### Work item
Without the pictures, can you quote each line below exactly?
[Opening Extracted records section]
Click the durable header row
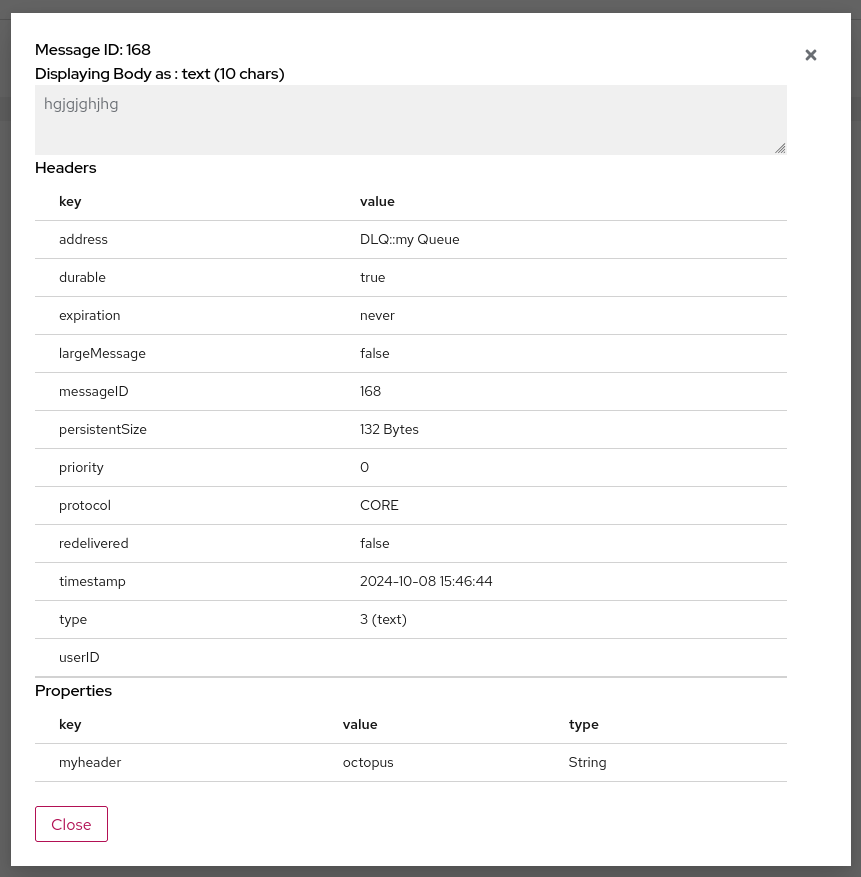 (82, 277)
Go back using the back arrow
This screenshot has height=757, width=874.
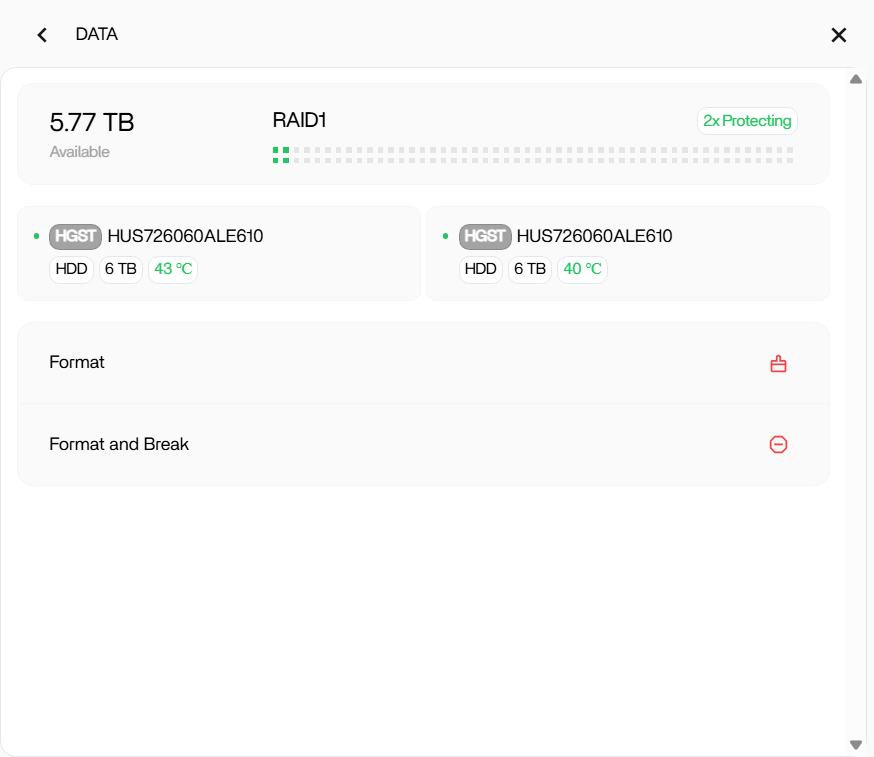tap(42, 35)
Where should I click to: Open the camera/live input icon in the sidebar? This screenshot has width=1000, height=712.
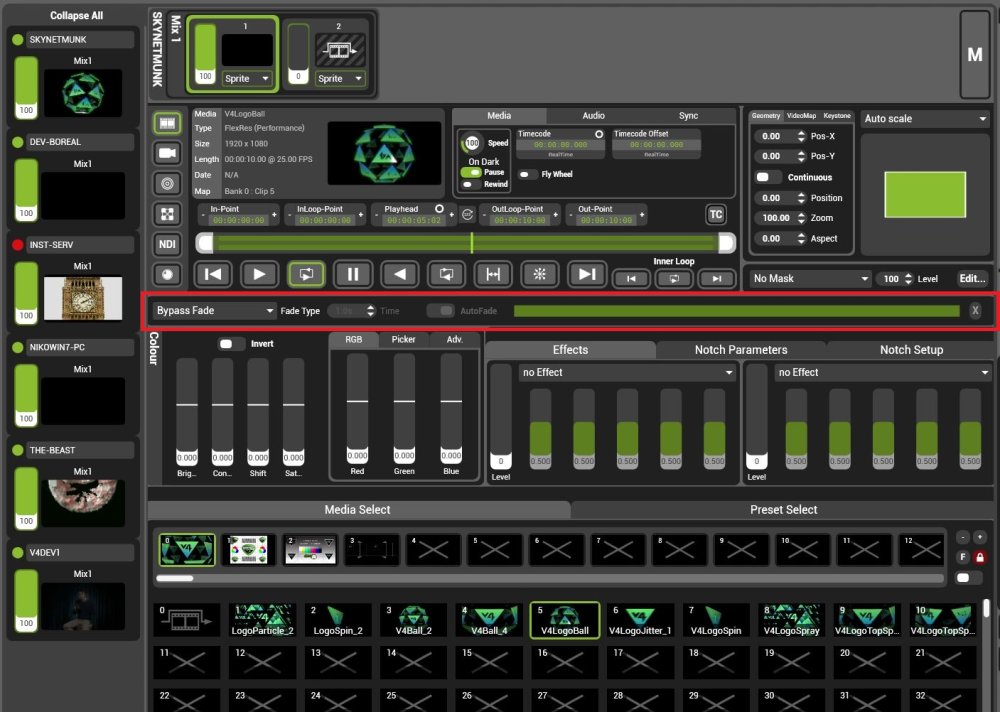pyautogui.click(x=167, y=152)
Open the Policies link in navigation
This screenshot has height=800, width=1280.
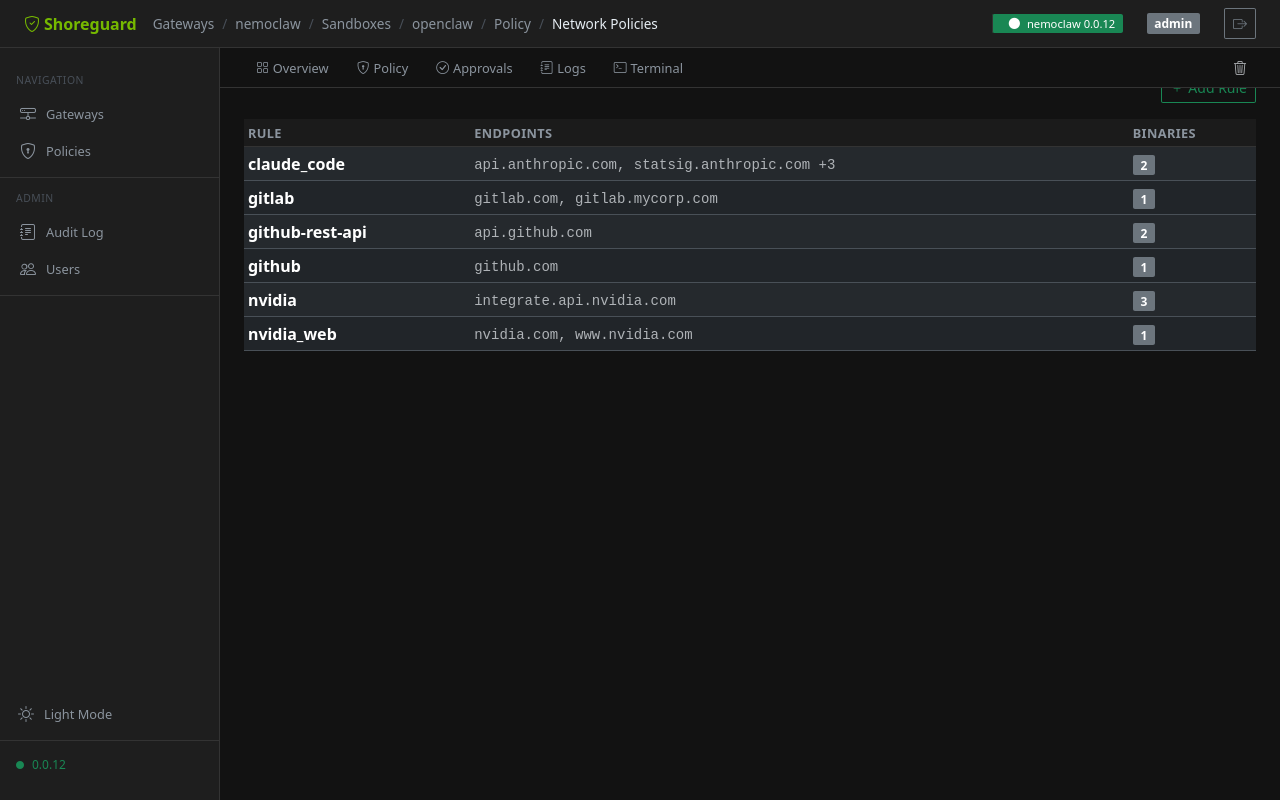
[Closing Extracted records section]
### Response box
Click the durable header row
 (82, 277)
Go back using the back arrow
This screenshot has height=757, width=874.
tap(42, 35)
Where should I click to: Open the camera/live input icon in the sidebar? This screenshot has width=1000, height=712.
pyautogui.click(x=167, y=152)
Open the Policies link in navigation
This screenshot has height=800, width=1280.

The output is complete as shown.